┌──

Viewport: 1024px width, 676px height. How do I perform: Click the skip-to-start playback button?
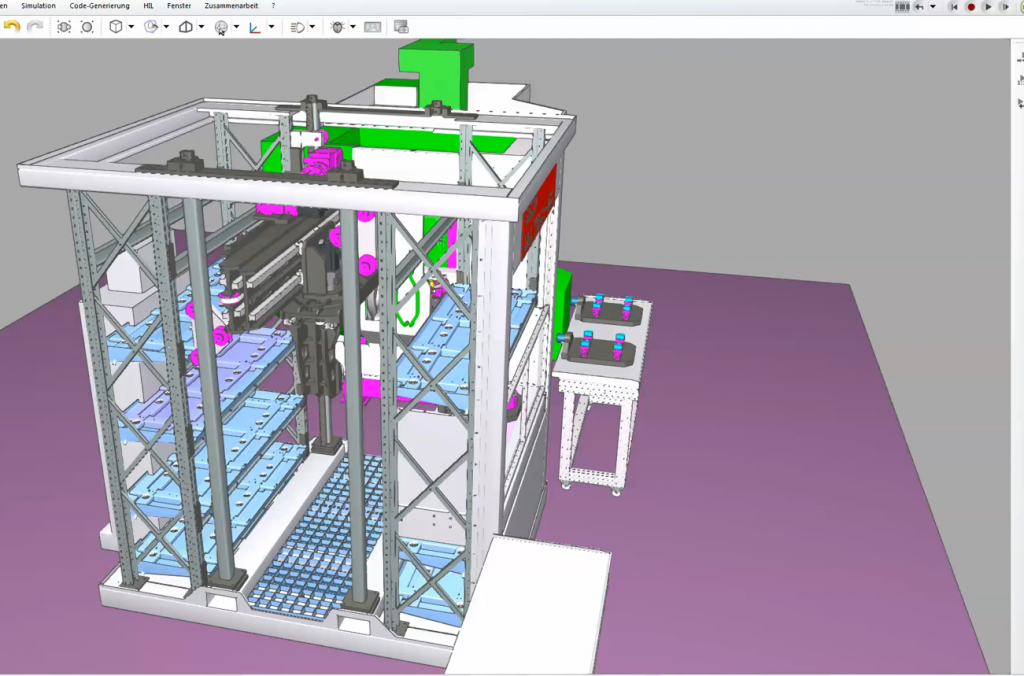point(953,7)
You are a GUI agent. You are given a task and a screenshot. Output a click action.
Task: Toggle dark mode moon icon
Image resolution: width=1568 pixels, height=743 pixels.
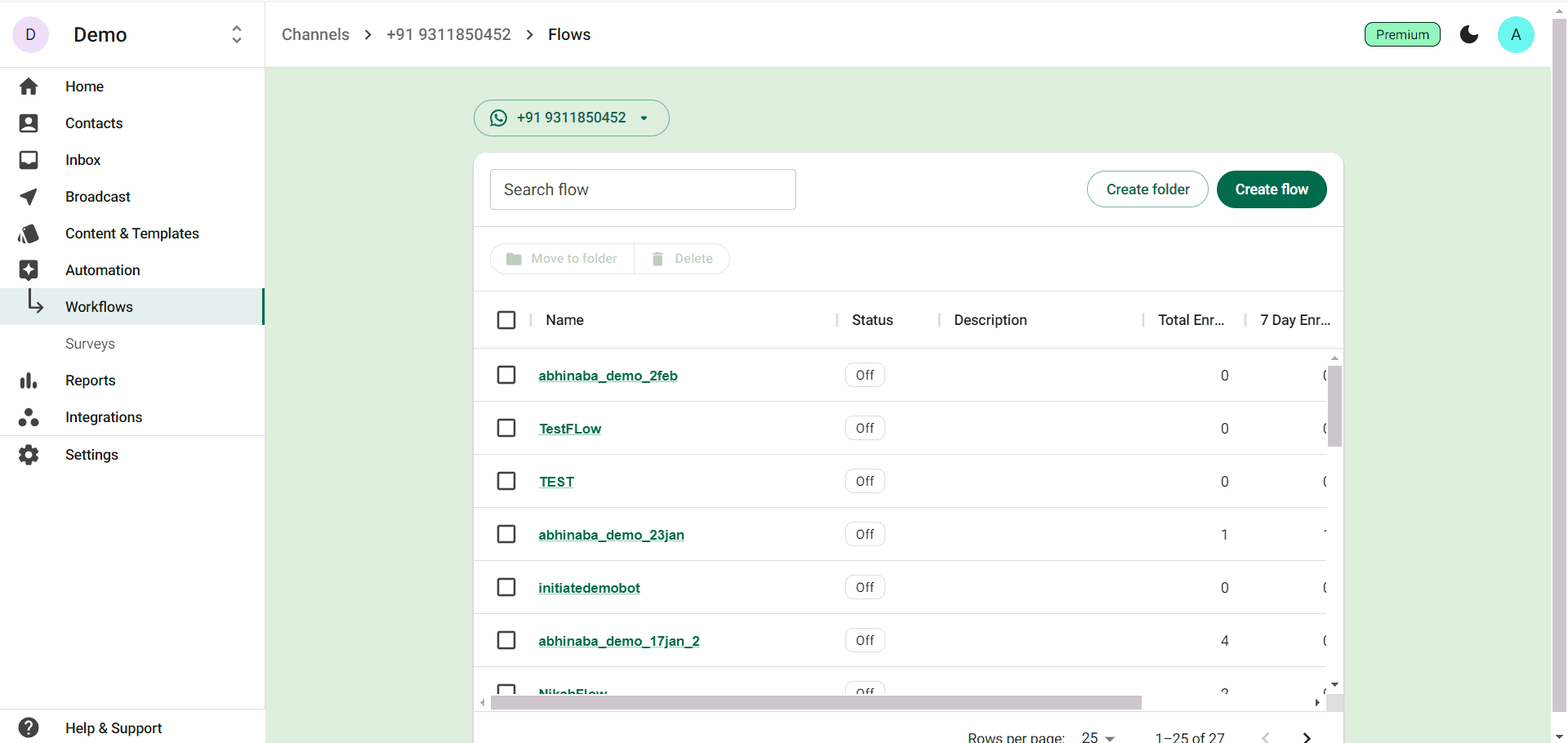click(1468, 34)
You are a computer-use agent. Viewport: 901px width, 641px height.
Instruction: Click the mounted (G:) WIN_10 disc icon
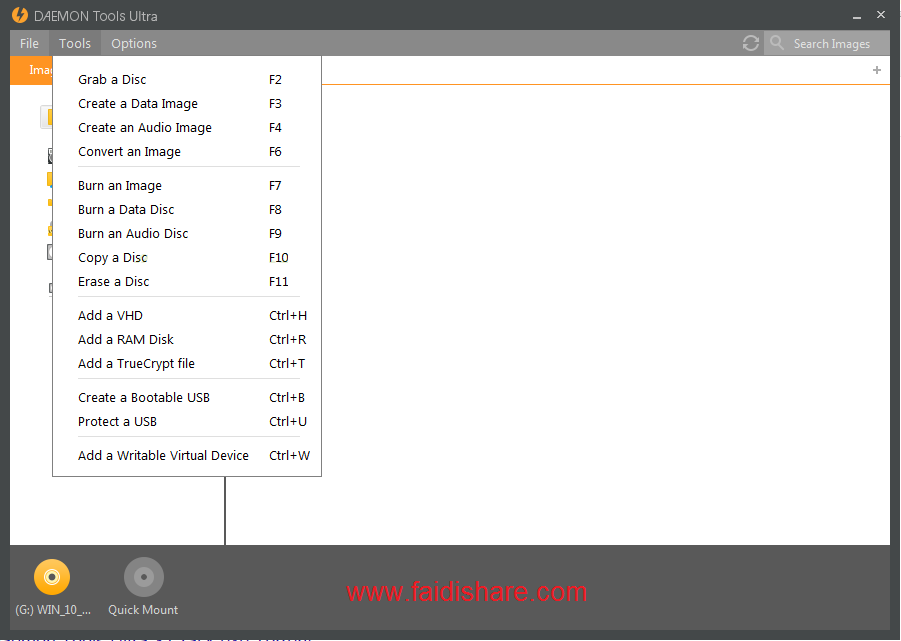[x=51, y=577]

└──

§ Work to complete
Rewrite the items from the line containing "You are a computer-use" through the end of the items, requests included, offsetting every coordinate in their answers by 47. Leave out the pictures.

§ Solution
You are a computer-use agent. Viewport: 901px width, 641px height.
Instruction: Click the mounted (G:) WIN_10 disc icon
[x=98, y=624]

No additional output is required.